- Task objective
Quote everything in the court ruling from "J.W.F. Beaumont, C.J." down to "was barred by limitation.".

- Excerpted passage
begin

J.W.F. Beaumont, C.J.
1. This is an appeal from the District Judge of Ratnagiri, who dismissed the plaintiffs' action on the preliminary ground that it was barred by limitation.
2. The dispute arises in this way. The plaintiff's allege that the land in suit is alluvial land, and that under Section 63 of the Bombay Land Revenue Code the Collector is bound, if with due regard to the interests of the public revenue he thinks the land should be disposed of, to offer the same to the occupant of the adjoining land (namely, the plaintiffs), the maximum price being three times the annual assessment. That claim was made as long ago as 1911, and in that year the Collector took the view that the land in suit was not alluvial land, that it was marsh land which vested in the Government, and on that view he disposed of the land in favour of defendant No. 2 under Section 37 of the Bombay Land Revenue Code.
3. The learned District Judge dismissed the suit on a preliminary point as to limitation on the authority of the case of Chhotubhai v. Secretary of State (1919) 22 Bom. L.R. 146, that case being a decision of this Court which undoubtedly is very similar on the facts to the present case. The learned District Judge states the proposition to be derived from that case in this way. He says:-
If it (the Collector's order) was correct plaintiffs have no cause of action, if it was not correct it was an order which requires to be set aside in order to enable plaintiffs to obtain relief. If it is an order which requires to be set aside then Article 14 of the Limitation Act applies and the present suit is barred by limitation.

end

- Data extract
begin

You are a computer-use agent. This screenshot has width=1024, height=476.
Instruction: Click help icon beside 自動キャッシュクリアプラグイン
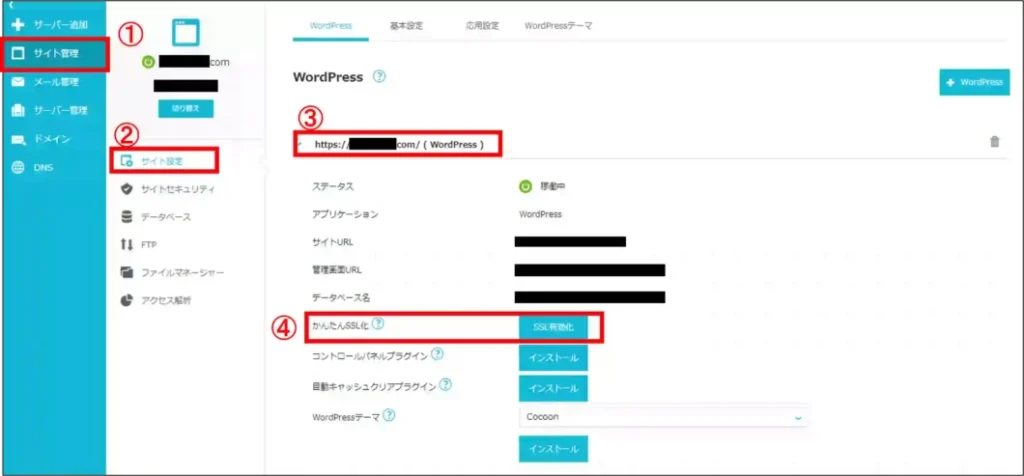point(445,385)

end
begin

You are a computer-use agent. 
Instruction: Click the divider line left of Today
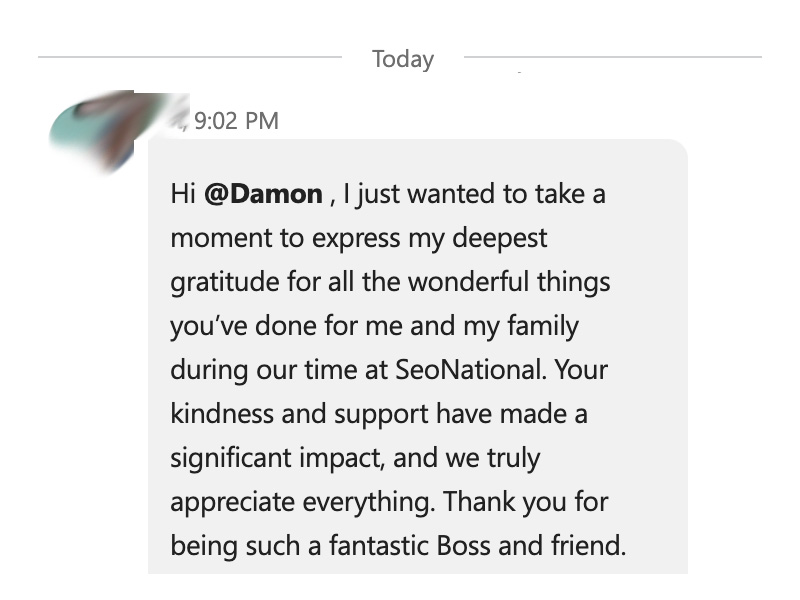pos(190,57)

end

- Solved exercise
J.W.F. Beaumont, C.J.
1. This is an appeal from the District Judge of Ratnagiri, who dismissed the plaintiffs' action on the preliminary ground that it was barred by limitation.